> _WHAT YOU HAVE TO DO_
Please, from the entries below, transcribe exactly the lines that begin at the line with "This screenshot has height=326, width=543." and end at the line with "Close the Windows Security dialog", without the pictures.

> _EXTRACTED MATERIAL_

-=-=-

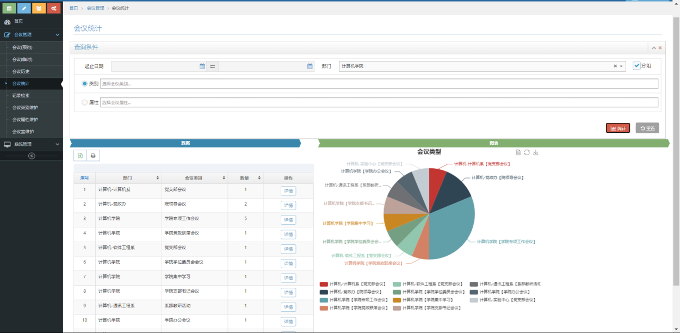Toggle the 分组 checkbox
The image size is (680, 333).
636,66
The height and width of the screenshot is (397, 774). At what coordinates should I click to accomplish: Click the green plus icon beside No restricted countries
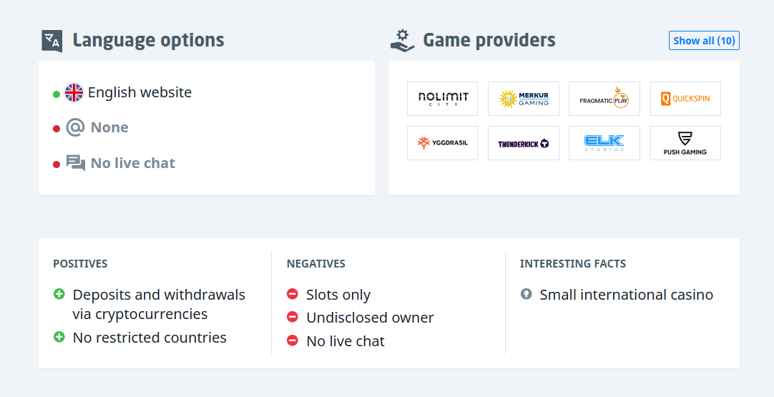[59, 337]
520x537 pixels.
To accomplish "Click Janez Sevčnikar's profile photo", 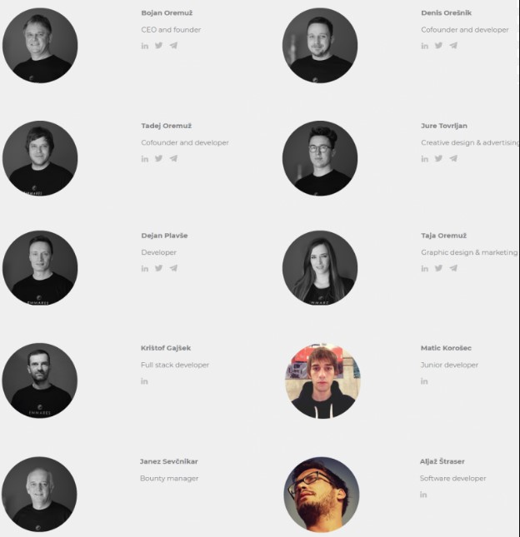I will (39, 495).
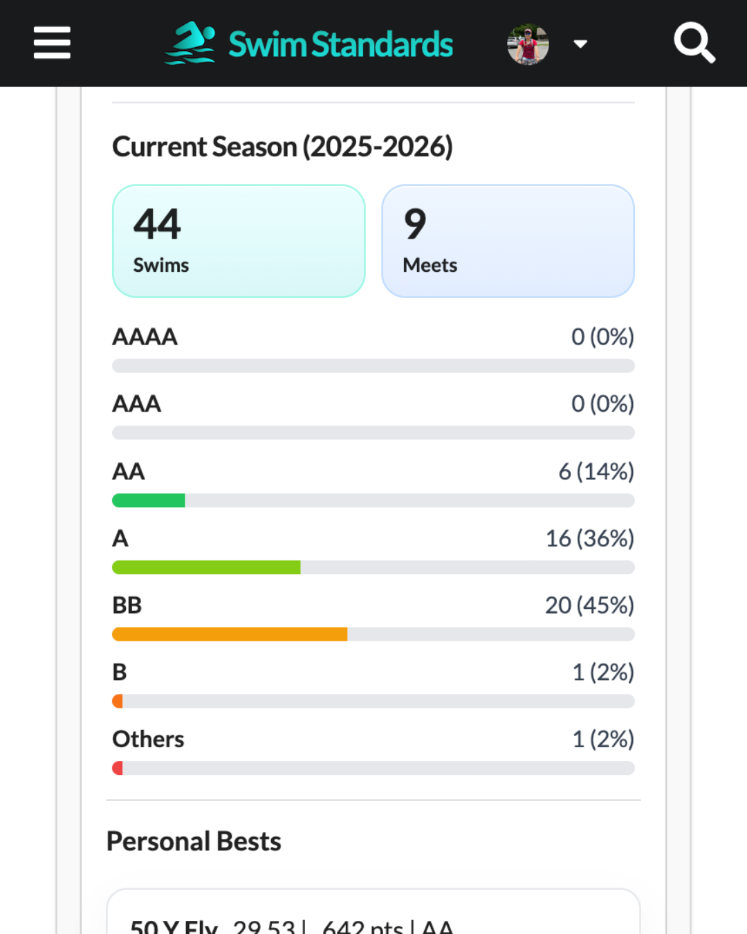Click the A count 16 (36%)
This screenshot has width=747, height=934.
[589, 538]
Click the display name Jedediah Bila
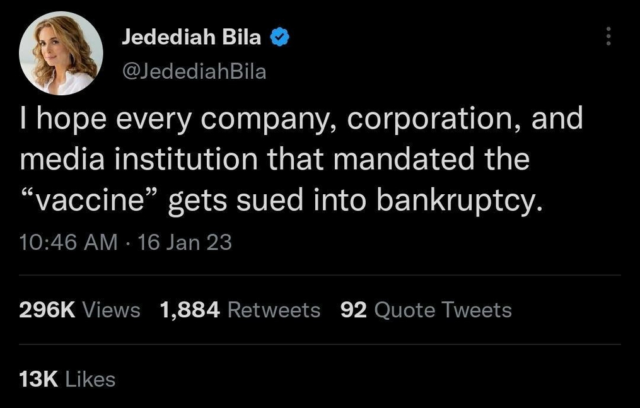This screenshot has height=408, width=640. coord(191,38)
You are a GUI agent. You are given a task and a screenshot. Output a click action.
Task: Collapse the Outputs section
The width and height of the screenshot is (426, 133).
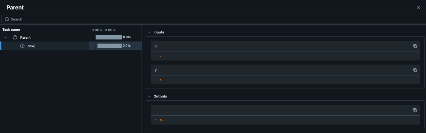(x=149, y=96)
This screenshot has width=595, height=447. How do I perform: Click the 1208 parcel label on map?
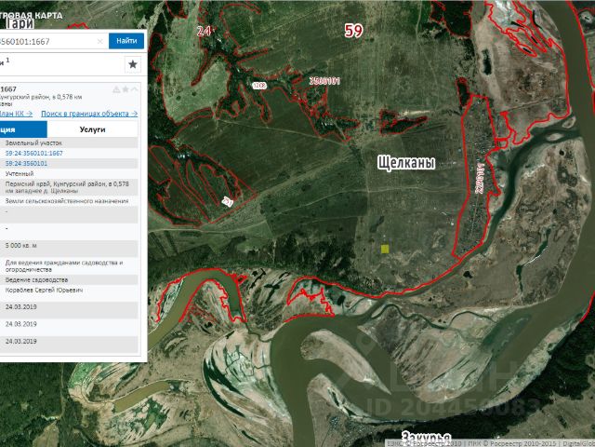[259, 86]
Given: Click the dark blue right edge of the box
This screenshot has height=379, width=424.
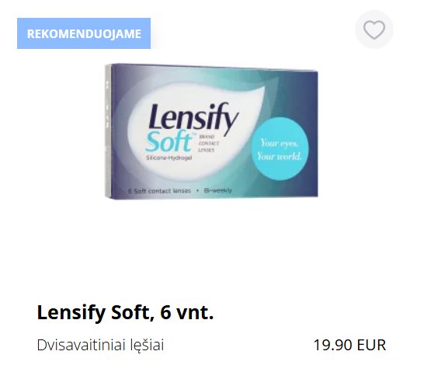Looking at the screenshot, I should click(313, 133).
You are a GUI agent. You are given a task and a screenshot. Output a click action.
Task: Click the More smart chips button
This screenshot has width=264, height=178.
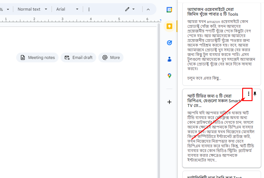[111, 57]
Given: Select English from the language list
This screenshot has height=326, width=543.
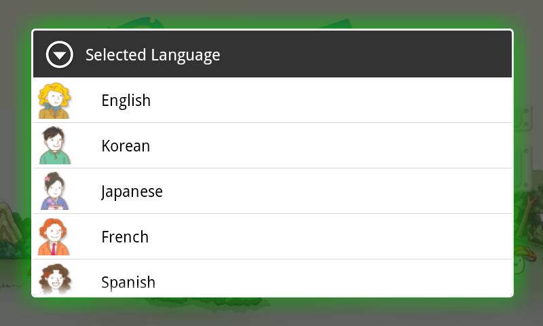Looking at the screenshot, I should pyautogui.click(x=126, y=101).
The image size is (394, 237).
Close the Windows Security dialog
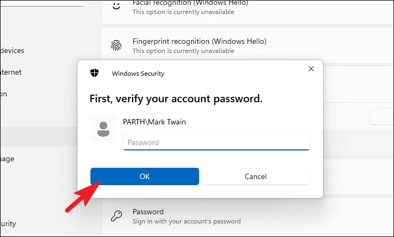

-=-=-

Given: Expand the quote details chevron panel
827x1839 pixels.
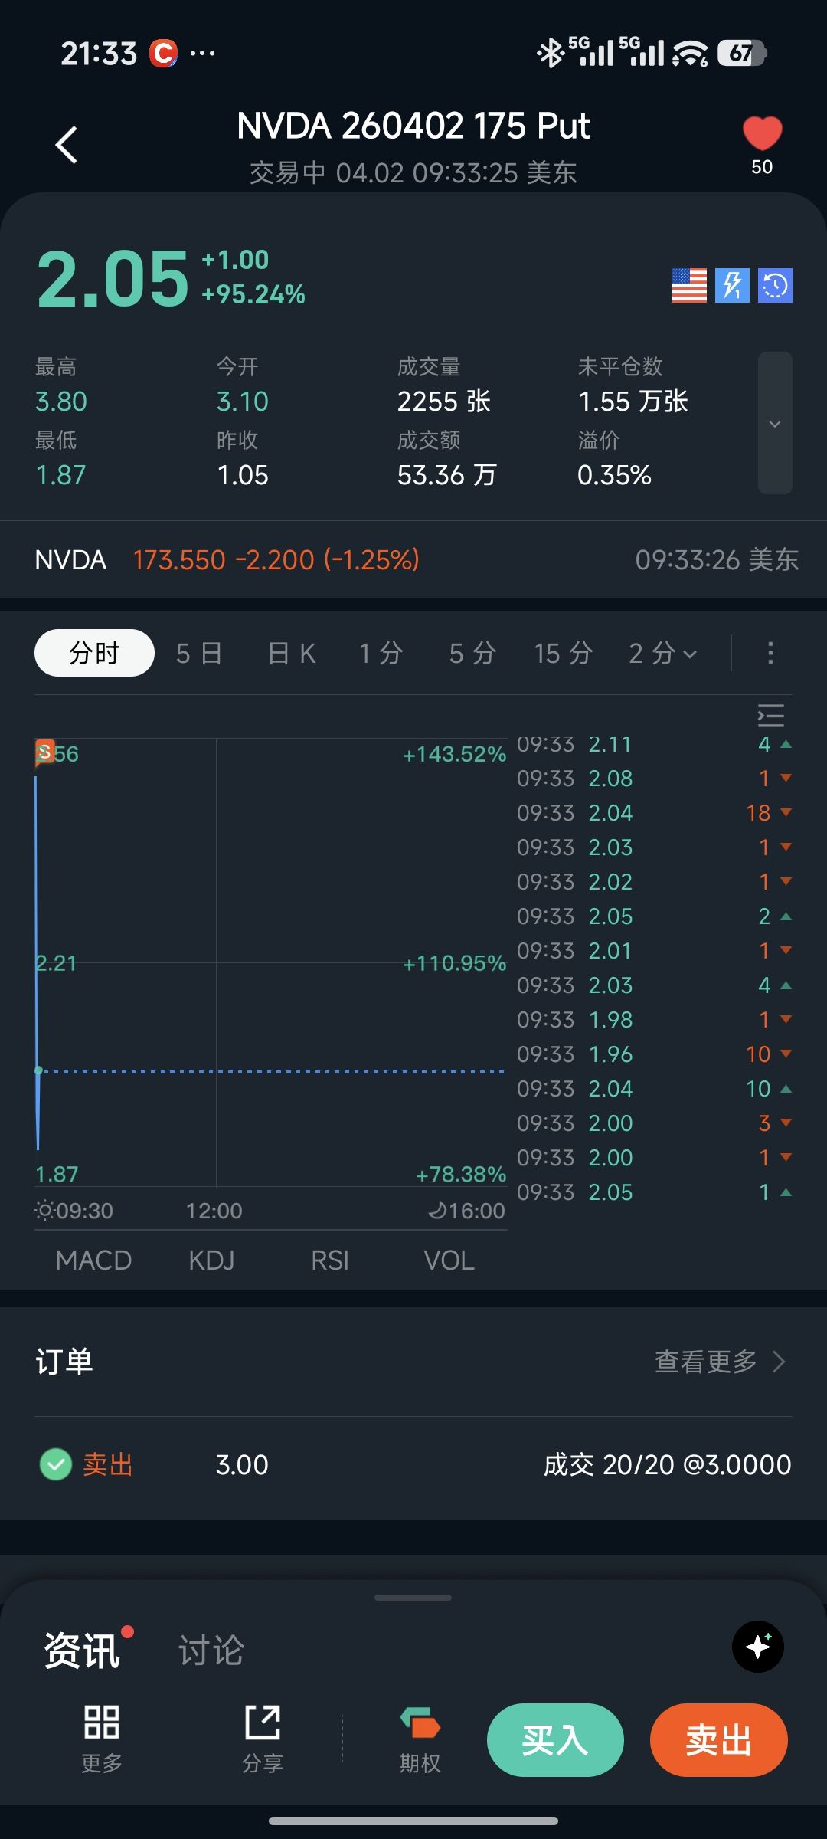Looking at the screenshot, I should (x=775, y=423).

-=-=-

> _PROBLEM SOLUTION_
This screenshot has height=326, width=543.
Looking at the screenshot, I should pyautogui.click(x=126, y=101).
The image size is (394, 237).
Close the Windows Security dialog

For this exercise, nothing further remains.